TASK OBJECTIVE:
Retype the data below, every word of it, exactly.

THE RECORDS:
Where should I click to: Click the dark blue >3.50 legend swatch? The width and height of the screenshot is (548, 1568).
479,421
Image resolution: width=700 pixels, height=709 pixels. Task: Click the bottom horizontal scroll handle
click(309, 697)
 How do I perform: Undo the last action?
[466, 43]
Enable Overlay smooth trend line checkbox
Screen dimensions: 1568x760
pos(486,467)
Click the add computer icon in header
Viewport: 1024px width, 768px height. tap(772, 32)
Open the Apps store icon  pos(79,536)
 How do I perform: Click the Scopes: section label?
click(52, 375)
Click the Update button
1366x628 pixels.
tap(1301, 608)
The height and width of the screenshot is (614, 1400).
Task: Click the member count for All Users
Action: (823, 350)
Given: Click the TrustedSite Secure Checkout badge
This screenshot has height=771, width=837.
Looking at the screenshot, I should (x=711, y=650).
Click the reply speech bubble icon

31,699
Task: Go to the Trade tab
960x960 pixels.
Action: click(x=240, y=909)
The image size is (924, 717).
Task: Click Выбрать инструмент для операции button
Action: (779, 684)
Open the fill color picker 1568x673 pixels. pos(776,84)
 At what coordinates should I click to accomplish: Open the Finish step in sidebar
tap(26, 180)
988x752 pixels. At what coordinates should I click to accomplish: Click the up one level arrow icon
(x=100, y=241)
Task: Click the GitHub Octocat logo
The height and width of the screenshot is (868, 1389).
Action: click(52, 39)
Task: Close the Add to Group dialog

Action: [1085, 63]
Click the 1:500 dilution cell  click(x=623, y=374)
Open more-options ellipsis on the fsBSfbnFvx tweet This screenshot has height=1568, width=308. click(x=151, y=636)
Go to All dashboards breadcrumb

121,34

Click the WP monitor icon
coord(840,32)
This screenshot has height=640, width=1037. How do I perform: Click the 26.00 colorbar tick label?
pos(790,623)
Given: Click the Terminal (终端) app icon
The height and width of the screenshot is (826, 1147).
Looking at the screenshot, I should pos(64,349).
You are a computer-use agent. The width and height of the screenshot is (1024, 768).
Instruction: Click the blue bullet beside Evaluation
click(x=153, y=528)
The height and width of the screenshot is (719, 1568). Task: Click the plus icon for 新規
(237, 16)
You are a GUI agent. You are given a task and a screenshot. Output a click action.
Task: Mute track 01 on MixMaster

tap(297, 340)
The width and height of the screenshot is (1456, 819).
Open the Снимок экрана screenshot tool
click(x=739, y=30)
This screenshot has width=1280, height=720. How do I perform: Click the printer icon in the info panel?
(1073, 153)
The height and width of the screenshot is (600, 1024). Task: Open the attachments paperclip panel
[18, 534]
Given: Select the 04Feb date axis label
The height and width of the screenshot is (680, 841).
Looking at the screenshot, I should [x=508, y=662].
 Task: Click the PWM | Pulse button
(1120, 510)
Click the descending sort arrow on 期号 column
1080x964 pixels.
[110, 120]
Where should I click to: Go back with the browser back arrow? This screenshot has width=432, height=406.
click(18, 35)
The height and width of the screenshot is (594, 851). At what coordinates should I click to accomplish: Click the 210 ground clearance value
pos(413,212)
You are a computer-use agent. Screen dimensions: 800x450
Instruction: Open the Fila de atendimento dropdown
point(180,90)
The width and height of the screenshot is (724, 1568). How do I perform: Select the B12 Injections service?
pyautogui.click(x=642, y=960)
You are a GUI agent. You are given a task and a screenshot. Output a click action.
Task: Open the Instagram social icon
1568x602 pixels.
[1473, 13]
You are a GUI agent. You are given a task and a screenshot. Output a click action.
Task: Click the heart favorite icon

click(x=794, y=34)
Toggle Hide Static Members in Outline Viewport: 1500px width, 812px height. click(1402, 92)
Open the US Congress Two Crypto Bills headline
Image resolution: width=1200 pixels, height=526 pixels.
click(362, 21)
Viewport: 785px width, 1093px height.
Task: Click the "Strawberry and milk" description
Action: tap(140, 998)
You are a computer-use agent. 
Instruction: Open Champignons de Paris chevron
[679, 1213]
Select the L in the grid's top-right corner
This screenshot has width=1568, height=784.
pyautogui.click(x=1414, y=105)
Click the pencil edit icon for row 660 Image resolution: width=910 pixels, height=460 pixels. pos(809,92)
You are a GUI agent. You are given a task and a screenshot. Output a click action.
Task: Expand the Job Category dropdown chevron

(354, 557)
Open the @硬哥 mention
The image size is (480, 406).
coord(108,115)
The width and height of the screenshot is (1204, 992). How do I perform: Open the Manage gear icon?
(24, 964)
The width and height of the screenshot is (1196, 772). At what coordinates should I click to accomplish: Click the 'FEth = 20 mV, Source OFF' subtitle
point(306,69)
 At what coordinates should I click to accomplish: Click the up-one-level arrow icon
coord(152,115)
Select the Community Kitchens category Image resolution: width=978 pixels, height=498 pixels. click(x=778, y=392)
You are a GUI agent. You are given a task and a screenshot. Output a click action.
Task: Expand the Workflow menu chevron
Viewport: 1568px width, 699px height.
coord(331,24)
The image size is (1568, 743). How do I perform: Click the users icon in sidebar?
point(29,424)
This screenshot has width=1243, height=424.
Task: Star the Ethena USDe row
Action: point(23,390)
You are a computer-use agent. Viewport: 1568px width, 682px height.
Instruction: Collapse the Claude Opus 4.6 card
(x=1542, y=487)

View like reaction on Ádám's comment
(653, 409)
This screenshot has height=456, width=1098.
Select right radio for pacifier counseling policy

ANSWER SPACE:
Where should I click to: Click the dark blue >3.50 legend swatch? The width and height of the screenshot is (548, 1568).
479,421
Image resolution: width=700 pixels, height=709 pixels. Task: Click the bottom horizontal scroll handle
click(309, 697)
 How do I perform: Undo the last action?
[466, 43]
Enable Overlay smooth trend line checkbox
Screen dimensions: 1568x760
pos(486,467)
Click the add computer icon in header
Viewport: 1024px width, 768px height. tap(772, 32)
Open the Apps store icon  pos(79,536)
 How do I perform: Click the Scopes: section label?
click(52, 375)
Click the Update button
1366x628 pixels.
tap(1301, 608)
The height and width of the screenshot is (614, 1400).
Task: Click the member count for All Users
Action: (823, 350)
Given: Click the TrustedSite Secure Checkout badge
This screenshot has height=771, width=837.
Looking at the screenshot, I should (x=711, y=650).
Click the reply speech bubble icon

31,699
Task: Go to the Trade tab
960x960 pixels.
Action: click(x=240, y=909)
The image size is (924, 717).
Task: Click Выбрать инструмент для операции button
Action: (779, 684)
Open the fill color picker 1568x673 pixels. pos(776,84)
 At what coordinates should I click to accomplish: Open the Finish step in sidebar
tap(26, 180)
988x752 pixels. At what coordinates should I click to accomplish: Click the up one level arrow icon
(x=100, y=241)
Task: Click the GitHub Octocat logo
The height and width of the screenshot is (868, 1389).
Action: click(52, 39)
Task: Close the Add to Group dialog

Action: [1085, 63]
Click the 1:500 dilution cell  click(x=623, y=374)
Open more-options ellipsis on the fsBSfbnFvx tweet This screenshot has height=1568, width=308. click(x=151, y=636)
Go to All dashboards breadcrumb

121,34

Click the WP monitor icon
coord(840,32)
This screenshot has height=640, width=1037. How do I perform: Click the 26.00 colorbar tick label?
pos(790,623)
Given: Click the Terminal (终端) app icon
The height and width of the screenshot is (826, 1147).
Looking at the screenshot, I should pos(64,349).
You are a computer-use agent. The width and height of the screenshot is (1024, 768).
Instruction: Click the blue bullet beside Evaluation
click(x=153, y=528)
The height and width of the screenshot is (719, 1568). Task: Click the plus icon for 新規
(237, 16)
You are a GUI agent. You are given a task and a screenshot. Output a click action.
Task: Mute track 01 on MixMaster

tap(297, 340)
The width and height of the screenshot is (1456, 819).
Open the Снимок экрана screenshot tool
click(x=739, y=30)
This screenshot has width=1280, height=720. How do I perform: Click the printer icon in the info panel?
(1073, 153)
The height and width of the screenshot is (600, 1024). Task: Open the attachments paperclip panel
[18, 534]
Given: Select the 04Feb date axis label
The height and width of the screenshot is (680, 841).
Looking at the screenshot, I should [x=508, y=662].
 Task: Click the PWM | Pulse button
(1120, 510)
Click the descending sort arrow on 期号 column
1080x964 pixels.
[110, 120]
Where should I click to: Go back with the browser back arrow? This screenshot has width=432, height=406.
click(18, 35)
The height and width of the screenshot is (594, 851). At what coordinates should I click to accomplish: Click the 210 ground clearance value
pos(413,212)
You are a computer-use agent. Screen dimensions: 800x450
Instruction: Open the Fila de atendimento dropdown
point(180,90)
The width and height of the screenshot is (724, 1568). How do I perform: Select the B12 Injections service?
pyautogui.click(x=642, y=960)
You are a GUI agent. You are given a task and a screenshot. Output a click action.
Task: Open the Instagram social icon
1568x602 pixels.
[1473, 13]
You are a GUI agent. You are given a task and a screenshot. Output a click action.
Task: Click the heart favorite icon

click(x=794, y=34)
Toggle Hide Static Members in Outline Viewport: 1500px width, 812px height. click(1402, 92)
Open the US Congress Two Crypto Bills headline
Image resolution: width=1200 pixels, height=526 pixels.
click(362, 21)
Viewport: 785px width, 1093px height.
Task: Click the "Strawberry and milk" description
Action: tap(140, 998)
You are a computer-use agent. 
Instruction: Open Champignons de Paris chevron
[679, 1213]
Select the L in the grid's top-right corner
This screenshot has width=1568, height=784.
pyautogui.click(x=1414, y=105)
Click the pencil edit icon for row 660 Image resolution: width=910 pixels, height=460 pixels. pos(809,92)
You are a GUI agent. You are given a task and a screenshot. Output a click action.
Task: Expand the Job Category dropdown chevron

(354, 557)
Open the @硬哥 mention
The image size is (480, 406).
coord(108,115)
The width and height of the screenshot is (1204, 992). How do I perform: Open the Manage gear icon?
(24, 964)
The width and height of the screenshot is (1196, 772). At what coordinates should I click to accomplish: Click the 'FEth = 20 mV, Source OFF' subtitle
point(306,69)
 At what coordinates should I click to accomplish: Click the up-one-level arrow icon
coord(152,115)
Select the Community Kitchens category Image resolution: width=978 pixels, height=498 pixels. click(x=778, y=392)
You are a GUI agent. You are given a task and a screenshot. Output a click action.
Task: Expand the Workflow menu chevron
Viewport: 1568px width, 699px height.
coord(331,24)
The image size is (1568, 743). How do I perform: Click the users icon in sidebar?
point(29,424)
This screenshot has width=1243, height=424.
Task: Star the Ethena USDe row
Action: point(23,390)
You are a computer-use agent. Viewport: 1568px width, 682px height.
Instruction: Collapse the Claude Opus 4.6 card
(x=1542, y=487)

View like reaction on Ádám's comment
(653, 409)
This screenshot has height=456, width=1098.
Select right radio for pacifier counseling policy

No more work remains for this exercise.